My emotions are bursting as I type, not knowing what to say or how to express myself. But I am passionatly aware that the enemy of my soul has tried to trick me more than once into thinking I am not worth it. There have been times that even though my BRAIN says, I am loved and I am crowned with splendor by God, I fear I am not worth one thought, one friendship, one heart. "Give up live ministry performance!" the voice says. "No one cares about your message & your existance," the voice says.
But then I recall the voice of my God, the voice of my mother and the voice of my husband and mentor Joe Franco. All three of these voices have been powerful influences in my life. All three of these have spoken (to me or about me) with greatness of attitude and overwhelming excitment about my future. The Word of God in the Jewish Scriptures (book of Jeremiah) says that God has plans to prosper me and you.
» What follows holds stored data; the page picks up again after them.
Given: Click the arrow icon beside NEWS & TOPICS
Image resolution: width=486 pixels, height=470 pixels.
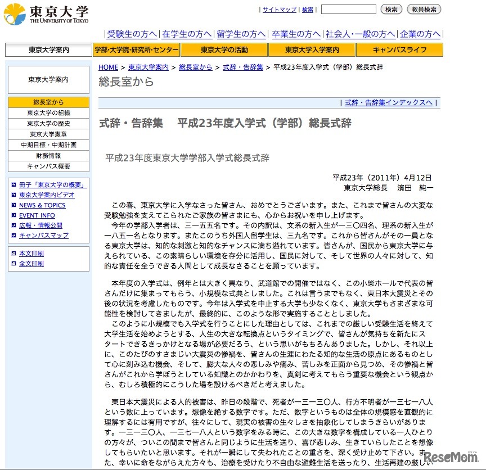Looking at the screenshot, I should (13, 205).
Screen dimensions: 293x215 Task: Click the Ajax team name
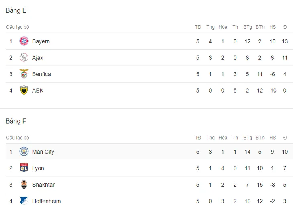[38, 58]
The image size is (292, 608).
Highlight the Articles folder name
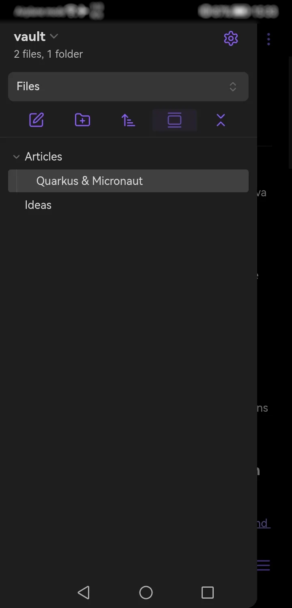(x=43, y=156)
There are tons of beautiful scriptures about how I am (and you are also) a crown of splendor in God's mighty hand and how when we believe in Him, we become a royal priesthood, a holy nation...ROYALTY!!!
I try therpay on myself. "SNAP OUT OF THIS," my heart yells at me. "None of us feels we are worth much at all until the Lord comes along and shows us our value is in Him." A more gentle kind of therapy follows. I imagine how I would react if my own daughter told me she doesnt feel worth anything. Oh my goodness and if SHE said she wasnt worth it to ME, I would utterly embrace her. I would look her in the eyes and with every bit of ferver within me, I would tell her that her feelings are not facts. I would tell her she is worth more than the moon and the stars to me.
So what do we do with our twisted minds? How do we tame the thoughts which turn us away from God's will and from loving ourselves? We MUST surround ourselves with praiseworthy friends who lift us up, music which lifts us up and the Word of God. We MUST pray & let God heal us. We can do that now.
LET'S PRAY TOGETHER:
Father forgive me for thinking I am not worth it. You made me and I dont mean to insult your beautiful works. You said in Psalm 145 that I am fearfully and wonderfully made.
Help me to love and value myself each day no matter what I do or dont do and no matter what others say or don't say. Lord, love me and teach me how to love myself as you do.